The line bearing "This screenshot has width=1023, height=674.", together with all lines after it to the end of the material, should be repeated exactly; leave out everything else.

━━ Extracted material ━━

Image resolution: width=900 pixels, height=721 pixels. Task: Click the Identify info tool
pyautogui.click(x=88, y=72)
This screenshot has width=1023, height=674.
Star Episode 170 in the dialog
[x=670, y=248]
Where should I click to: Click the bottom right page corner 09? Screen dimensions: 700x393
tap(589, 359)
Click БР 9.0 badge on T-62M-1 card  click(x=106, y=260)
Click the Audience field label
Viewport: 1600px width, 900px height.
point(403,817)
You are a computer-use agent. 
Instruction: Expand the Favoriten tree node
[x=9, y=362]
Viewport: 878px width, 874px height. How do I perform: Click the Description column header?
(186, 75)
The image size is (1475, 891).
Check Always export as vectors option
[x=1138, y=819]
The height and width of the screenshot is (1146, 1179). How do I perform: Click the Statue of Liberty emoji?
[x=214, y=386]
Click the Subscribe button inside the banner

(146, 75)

━━━

**Task result:**
This screenshot has width=1023, height=674.
Star Episode 170 in the dialog
[x=670, y=248]
Where should I click to: Click the bottom right page corner 09? Screen dimensions: 700x393
tap(589, 359)
Click БР 9.0 badge on T-62M-1 card  click(x=106, y=260)
Click the Audience field label
Viewport: 1600px width, 900px height.
point(403,817)
You are a computer-use agent. 
Instruction: Expand the Favoriten tree node
[x=9, y=362]
Viewport: 878px width, 874px height. How do I perform: Click the Description column header?
(186, 75)
The image size is (1475, 891).
Check Always export as vectors option
[x=1138, y=819]
The height and width of the screenshot is (1146, 1179). How do I perform: Click the Statue of Liberty emoji?
[x=214, y=386]
Click the Subscribe button inside the banner

(146, 75)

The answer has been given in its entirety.